» **Source material**
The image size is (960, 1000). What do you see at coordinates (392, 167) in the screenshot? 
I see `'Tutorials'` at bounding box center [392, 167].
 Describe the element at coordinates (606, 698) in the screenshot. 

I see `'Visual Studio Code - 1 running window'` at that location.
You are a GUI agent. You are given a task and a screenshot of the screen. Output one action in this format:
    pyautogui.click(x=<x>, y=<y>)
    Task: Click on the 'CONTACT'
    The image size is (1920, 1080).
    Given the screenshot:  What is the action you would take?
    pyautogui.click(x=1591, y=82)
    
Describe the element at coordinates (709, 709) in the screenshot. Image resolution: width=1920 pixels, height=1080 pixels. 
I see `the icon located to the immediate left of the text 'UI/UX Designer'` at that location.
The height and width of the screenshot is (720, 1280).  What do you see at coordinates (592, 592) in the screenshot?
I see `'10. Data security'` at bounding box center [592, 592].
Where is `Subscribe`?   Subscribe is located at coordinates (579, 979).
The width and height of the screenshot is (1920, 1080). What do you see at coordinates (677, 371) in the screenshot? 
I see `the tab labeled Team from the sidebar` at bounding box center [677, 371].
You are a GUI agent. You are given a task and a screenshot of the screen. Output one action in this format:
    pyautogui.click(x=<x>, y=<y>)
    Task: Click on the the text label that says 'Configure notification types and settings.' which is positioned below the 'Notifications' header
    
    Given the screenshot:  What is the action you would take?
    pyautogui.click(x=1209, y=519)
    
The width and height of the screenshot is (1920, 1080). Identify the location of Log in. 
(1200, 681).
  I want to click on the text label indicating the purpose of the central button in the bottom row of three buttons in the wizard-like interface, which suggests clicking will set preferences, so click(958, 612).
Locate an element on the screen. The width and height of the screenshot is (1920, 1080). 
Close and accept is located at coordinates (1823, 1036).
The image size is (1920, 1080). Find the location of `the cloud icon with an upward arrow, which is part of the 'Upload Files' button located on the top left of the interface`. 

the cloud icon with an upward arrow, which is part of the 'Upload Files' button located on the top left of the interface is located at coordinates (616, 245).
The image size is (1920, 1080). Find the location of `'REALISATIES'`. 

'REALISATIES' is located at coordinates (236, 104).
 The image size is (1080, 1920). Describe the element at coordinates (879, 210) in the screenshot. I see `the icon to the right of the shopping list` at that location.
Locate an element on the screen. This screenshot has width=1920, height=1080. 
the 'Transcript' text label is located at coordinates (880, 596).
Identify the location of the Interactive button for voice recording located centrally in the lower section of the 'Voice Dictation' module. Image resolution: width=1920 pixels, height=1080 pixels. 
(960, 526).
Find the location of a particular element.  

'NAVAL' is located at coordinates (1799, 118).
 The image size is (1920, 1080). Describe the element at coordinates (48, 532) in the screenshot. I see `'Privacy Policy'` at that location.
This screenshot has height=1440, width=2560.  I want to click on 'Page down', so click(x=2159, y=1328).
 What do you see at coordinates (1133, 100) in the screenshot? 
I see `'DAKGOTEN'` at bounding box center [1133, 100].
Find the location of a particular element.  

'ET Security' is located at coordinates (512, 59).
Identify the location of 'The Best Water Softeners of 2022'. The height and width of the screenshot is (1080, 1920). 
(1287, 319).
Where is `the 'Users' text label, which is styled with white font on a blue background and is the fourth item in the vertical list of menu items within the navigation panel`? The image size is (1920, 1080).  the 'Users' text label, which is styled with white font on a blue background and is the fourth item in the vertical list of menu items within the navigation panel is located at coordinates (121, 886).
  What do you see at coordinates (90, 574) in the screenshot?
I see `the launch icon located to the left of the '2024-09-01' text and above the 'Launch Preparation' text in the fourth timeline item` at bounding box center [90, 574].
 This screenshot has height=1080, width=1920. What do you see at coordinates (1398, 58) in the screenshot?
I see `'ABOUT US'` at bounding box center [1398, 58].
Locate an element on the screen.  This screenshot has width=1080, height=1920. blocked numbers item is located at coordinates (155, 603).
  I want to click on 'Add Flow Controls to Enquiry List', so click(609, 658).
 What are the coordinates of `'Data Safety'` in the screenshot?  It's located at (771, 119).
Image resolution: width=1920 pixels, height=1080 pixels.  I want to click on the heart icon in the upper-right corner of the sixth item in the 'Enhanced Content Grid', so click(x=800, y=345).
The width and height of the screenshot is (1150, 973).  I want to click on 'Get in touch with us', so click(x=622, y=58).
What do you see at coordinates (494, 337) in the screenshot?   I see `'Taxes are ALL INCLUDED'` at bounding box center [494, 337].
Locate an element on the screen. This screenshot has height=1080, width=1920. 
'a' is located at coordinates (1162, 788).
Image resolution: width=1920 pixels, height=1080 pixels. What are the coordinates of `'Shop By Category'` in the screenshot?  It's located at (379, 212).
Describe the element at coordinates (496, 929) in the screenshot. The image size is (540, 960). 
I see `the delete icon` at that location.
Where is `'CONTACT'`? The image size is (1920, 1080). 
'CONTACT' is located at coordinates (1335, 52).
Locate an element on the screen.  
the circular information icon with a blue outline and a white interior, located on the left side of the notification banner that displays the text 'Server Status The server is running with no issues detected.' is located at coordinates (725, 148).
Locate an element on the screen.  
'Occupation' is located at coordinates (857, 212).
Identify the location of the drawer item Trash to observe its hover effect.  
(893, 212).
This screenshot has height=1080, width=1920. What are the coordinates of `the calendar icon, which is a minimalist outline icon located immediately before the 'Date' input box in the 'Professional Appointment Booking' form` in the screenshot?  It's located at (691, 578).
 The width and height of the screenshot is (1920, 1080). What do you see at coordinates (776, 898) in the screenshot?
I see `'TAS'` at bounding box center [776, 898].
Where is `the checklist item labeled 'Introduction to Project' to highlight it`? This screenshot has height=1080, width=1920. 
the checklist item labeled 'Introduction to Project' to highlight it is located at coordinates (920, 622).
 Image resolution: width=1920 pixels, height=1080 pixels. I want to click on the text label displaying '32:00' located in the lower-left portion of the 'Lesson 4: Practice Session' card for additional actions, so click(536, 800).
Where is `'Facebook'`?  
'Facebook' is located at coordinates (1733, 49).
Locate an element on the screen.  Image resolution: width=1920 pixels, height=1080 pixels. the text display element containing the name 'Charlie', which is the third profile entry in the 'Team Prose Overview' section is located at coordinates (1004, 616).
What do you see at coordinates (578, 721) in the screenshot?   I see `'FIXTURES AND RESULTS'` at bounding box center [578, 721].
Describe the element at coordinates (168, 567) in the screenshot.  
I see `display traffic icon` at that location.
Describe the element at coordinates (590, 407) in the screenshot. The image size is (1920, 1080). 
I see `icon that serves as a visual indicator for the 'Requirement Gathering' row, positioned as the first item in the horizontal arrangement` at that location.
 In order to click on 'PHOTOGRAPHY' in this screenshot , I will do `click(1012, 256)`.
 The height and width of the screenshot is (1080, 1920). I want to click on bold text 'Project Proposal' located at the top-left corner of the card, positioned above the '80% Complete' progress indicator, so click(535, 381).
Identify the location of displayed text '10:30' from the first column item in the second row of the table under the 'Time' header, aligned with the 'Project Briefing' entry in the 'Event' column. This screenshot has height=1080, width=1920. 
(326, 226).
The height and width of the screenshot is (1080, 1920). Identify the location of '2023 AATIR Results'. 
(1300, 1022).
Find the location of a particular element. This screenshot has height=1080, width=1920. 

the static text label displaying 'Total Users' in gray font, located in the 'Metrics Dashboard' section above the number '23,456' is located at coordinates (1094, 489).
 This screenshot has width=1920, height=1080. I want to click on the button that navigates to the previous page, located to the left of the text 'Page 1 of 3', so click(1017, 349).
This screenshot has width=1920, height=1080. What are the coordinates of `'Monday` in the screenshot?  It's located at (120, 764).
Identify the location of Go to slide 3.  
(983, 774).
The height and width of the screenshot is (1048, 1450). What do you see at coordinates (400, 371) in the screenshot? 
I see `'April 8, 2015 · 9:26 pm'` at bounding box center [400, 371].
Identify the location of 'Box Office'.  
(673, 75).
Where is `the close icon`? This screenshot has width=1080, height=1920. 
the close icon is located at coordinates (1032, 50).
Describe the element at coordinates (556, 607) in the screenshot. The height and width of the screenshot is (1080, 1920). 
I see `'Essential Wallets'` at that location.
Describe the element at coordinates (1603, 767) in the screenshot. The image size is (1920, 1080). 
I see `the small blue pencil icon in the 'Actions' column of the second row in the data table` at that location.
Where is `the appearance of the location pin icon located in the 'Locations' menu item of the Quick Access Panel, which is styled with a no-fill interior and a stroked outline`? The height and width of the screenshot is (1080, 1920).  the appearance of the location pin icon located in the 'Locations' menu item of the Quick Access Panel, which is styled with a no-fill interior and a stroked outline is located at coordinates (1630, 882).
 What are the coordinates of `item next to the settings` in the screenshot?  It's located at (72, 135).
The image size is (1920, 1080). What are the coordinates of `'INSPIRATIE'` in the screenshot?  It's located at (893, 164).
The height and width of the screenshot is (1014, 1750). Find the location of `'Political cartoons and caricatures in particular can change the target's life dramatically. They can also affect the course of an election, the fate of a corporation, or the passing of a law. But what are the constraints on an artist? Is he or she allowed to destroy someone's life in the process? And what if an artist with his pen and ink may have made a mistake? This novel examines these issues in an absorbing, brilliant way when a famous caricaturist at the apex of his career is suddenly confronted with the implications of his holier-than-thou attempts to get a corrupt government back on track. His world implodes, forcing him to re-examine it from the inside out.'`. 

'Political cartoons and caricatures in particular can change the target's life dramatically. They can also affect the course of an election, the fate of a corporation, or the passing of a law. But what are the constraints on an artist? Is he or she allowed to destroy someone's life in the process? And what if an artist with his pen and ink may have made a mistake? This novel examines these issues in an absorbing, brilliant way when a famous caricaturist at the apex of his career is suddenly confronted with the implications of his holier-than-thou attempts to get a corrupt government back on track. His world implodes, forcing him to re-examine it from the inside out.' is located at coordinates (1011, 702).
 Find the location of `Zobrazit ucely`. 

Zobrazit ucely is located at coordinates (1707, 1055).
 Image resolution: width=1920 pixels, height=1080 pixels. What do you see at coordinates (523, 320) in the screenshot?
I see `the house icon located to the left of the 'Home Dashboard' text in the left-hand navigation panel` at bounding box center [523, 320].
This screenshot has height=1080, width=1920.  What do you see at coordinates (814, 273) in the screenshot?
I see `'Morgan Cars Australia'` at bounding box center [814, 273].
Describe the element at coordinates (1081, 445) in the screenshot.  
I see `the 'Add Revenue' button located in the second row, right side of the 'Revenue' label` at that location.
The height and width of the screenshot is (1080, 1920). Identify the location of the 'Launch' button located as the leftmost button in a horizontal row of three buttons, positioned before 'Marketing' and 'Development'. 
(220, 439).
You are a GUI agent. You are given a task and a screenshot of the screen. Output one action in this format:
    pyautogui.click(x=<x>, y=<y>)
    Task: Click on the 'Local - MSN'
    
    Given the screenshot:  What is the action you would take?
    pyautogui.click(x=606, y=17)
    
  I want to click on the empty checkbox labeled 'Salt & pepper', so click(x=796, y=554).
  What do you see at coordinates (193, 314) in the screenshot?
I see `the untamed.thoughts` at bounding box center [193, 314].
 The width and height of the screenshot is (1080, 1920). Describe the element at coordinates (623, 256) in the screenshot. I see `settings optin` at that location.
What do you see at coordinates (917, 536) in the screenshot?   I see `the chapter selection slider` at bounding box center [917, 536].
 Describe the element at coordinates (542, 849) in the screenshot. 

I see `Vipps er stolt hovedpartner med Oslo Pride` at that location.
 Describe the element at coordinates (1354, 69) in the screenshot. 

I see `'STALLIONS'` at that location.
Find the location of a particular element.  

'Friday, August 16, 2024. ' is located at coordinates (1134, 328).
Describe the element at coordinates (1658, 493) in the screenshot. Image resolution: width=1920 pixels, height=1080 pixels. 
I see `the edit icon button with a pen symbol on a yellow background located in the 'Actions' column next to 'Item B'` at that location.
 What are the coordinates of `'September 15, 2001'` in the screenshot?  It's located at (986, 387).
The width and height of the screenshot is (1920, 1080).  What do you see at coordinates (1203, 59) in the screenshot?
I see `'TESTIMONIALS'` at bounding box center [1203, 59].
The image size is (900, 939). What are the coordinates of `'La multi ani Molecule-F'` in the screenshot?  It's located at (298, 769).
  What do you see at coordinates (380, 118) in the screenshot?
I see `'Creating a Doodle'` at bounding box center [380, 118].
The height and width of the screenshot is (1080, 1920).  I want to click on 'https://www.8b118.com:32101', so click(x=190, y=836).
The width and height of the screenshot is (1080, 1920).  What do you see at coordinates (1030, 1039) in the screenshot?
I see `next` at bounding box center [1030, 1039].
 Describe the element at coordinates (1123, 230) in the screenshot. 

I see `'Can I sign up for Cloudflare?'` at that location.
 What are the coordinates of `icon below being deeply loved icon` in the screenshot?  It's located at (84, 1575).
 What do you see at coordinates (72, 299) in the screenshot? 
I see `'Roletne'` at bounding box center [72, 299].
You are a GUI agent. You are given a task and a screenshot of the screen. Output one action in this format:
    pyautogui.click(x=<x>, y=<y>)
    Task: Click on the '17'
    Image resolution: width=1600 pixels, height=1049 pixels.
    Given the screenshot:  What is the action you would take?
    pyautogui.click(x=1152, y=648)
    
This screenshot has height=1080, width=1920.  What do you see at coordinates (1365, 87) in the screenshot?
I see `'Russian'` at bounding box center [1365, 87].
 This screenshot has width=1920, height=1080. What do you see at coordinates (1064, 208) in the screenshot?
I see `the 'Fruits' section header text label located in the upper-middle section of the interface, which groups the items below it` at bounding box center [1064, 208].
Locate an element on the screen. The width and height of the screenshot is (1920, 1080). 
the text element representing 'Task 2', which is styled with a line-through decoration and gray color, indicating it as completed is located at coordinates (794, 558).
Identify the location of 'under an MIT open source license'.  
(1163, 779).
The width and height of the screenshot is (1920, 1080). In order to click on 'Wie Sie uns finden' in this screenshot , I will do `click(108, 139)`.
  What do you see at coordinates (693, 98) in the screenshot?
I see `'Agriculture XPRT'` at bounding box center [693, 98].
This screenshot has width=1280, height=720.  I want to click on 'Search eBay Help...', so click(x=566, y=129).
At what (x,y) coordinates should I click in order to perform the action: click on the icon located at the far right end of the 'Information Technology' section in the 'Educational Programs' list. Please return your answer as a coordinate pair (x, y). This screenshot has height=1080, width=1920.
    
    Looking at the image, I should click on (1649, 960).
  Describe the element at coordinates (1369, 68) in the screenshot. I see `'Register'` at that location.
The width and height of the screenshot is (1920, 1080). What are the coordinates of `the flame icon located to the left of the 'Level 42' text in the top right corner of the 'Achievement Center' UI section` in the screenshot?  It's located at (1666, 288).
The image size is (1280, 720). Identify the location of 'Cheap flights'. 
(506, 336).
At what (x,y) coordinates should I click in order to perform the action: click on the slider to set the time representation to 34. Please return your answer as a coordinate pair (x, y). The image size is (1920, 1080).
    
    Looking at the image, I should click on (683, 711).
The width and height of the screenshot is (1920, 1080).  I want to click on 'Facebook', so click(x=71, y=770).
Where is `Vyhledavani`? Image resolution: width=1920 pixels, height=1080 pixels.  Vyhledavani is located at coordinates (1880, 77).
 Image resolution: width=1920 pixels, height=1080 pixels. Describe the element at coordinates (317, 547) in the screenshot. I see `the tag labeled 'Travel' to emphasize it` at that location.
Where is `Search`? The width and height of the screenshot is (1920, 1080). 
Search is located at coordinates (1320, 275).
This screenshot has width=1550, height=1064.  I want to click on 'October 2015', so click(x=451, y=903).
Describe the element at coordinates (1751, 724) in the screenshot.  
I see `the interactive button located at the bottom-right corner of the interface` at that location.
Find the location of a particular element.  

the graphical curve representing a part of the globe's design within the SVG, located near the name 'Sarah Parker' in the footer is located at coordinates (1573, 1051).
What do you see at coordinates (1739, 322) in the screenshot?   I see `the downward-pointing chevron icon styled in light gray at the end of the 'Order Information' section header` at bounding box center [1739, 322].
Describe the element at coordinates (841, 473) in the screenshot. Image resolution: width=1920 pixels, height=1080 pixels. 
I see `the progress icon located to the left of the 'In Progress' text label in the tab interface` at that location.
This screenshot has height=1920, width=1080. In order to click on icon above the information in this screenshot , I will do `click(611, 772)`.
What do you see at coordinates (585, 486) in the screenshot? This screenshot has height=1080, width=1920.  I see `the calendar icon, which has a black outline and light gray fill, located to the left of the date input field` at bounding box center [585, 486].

» **What needs to be done**
Render the lines above as a numbered list, starting at the line that contains "before 'Marketing' and 'Development'." and ending after the line that contains "(220, 439).", with blank lines left out.

» **Solution to this problem**
1. The height and width of the screenshot is (1080, 1920). Identify the location of the 'Launch' button located as the leftmost button in a horizontal row of three buttons, positioned before 'Marketing' and 'Development'. 
2. (220, 439).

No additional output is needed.